→ EXERCISE MATERIAL
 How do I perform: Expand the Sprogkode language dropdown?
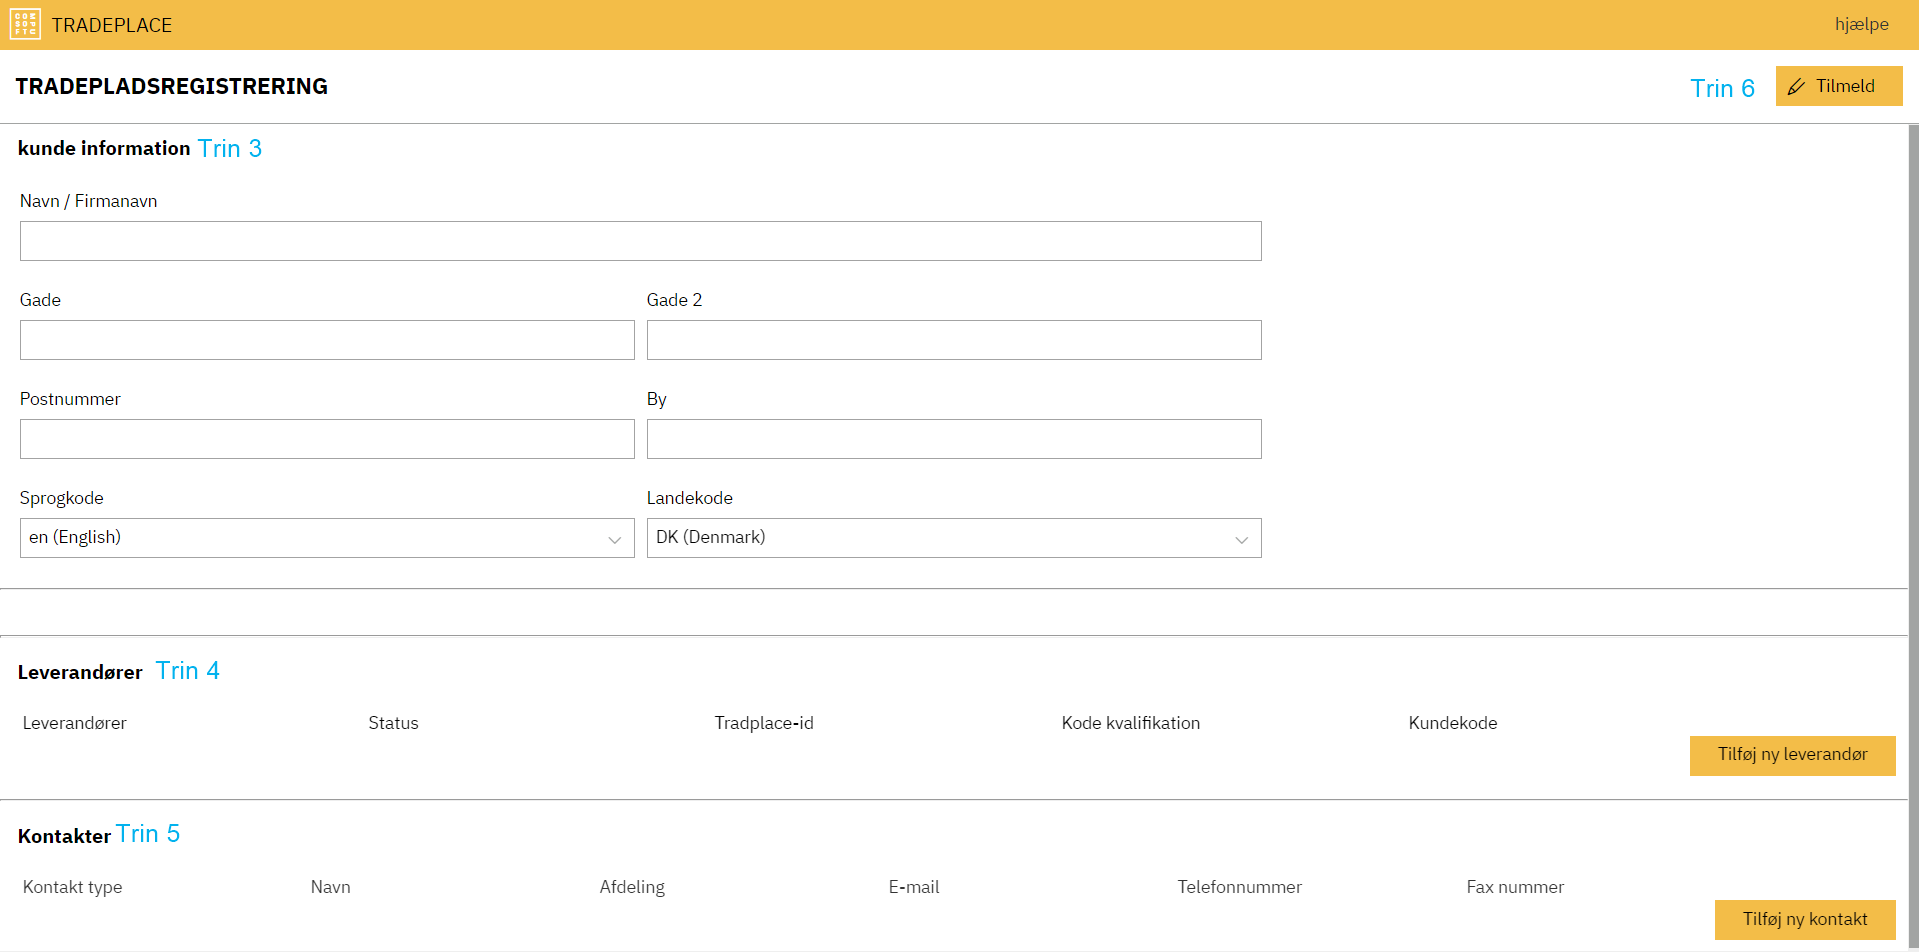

* * *

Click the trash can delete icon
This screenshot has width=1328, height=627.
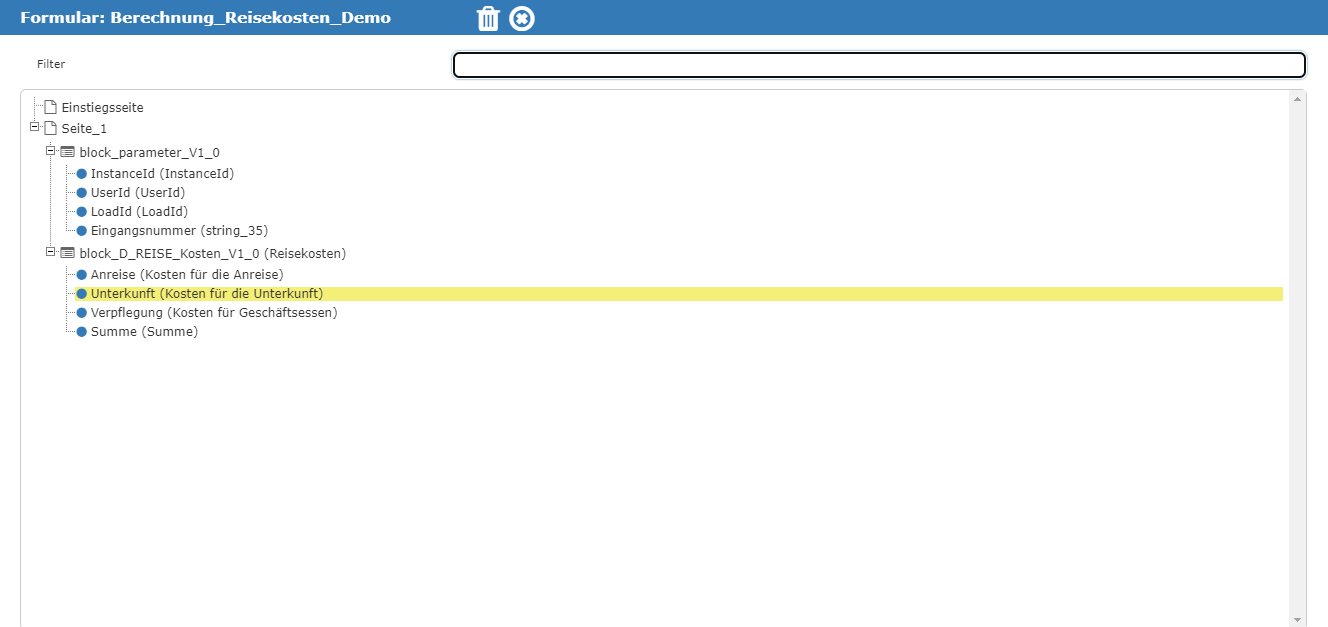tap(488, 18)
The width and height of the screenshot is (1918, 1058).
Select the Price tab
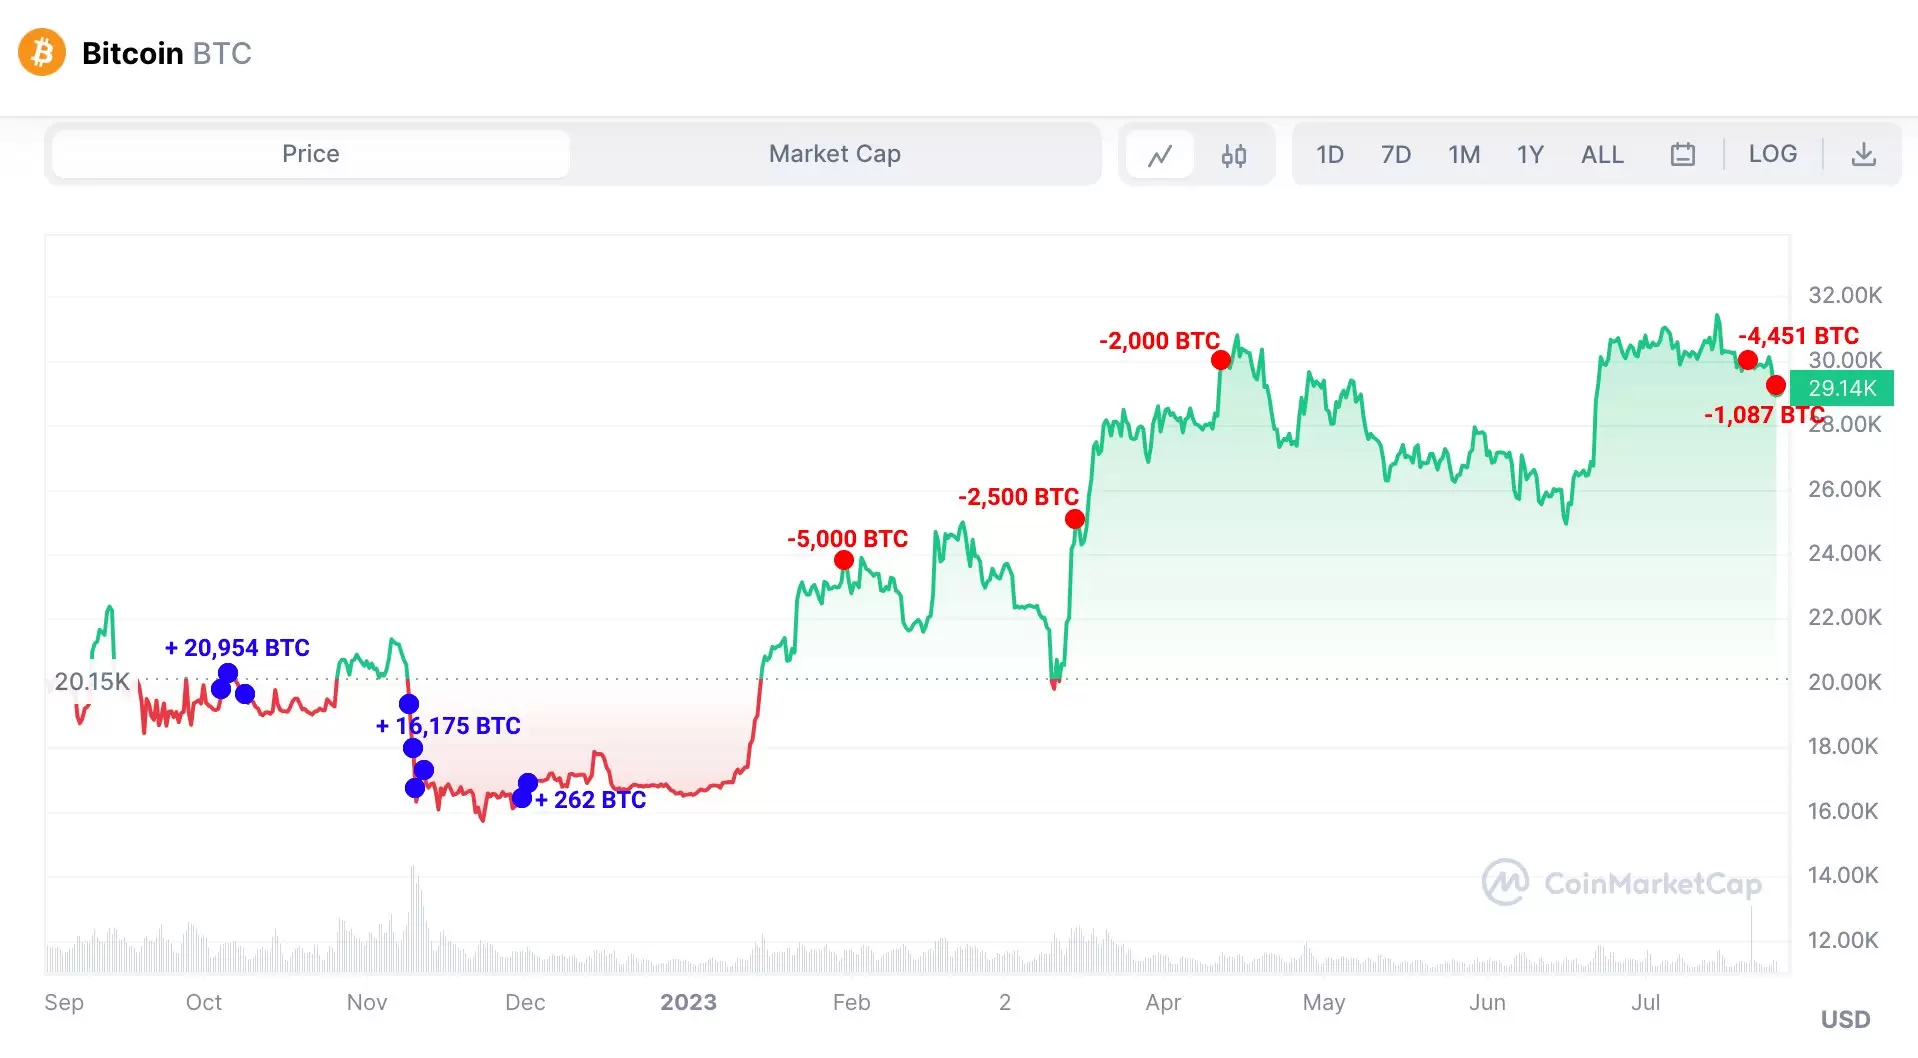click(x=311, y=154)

→ BRIEF
Rewrite the data from the line with "Click the trash can delete icon" to the line with "click(x=311, y=154)", renaming "screenshot" to "image" and changing nothing else. Omit the pictures from your answer.

→ COMPLETE ANSWER
Click the trash can delete icon
This image has width=1328, height=627.
tap(488, 18)
The width and height of the image is (1918, 1058).
Select the Price tab
click(x=311, y=154)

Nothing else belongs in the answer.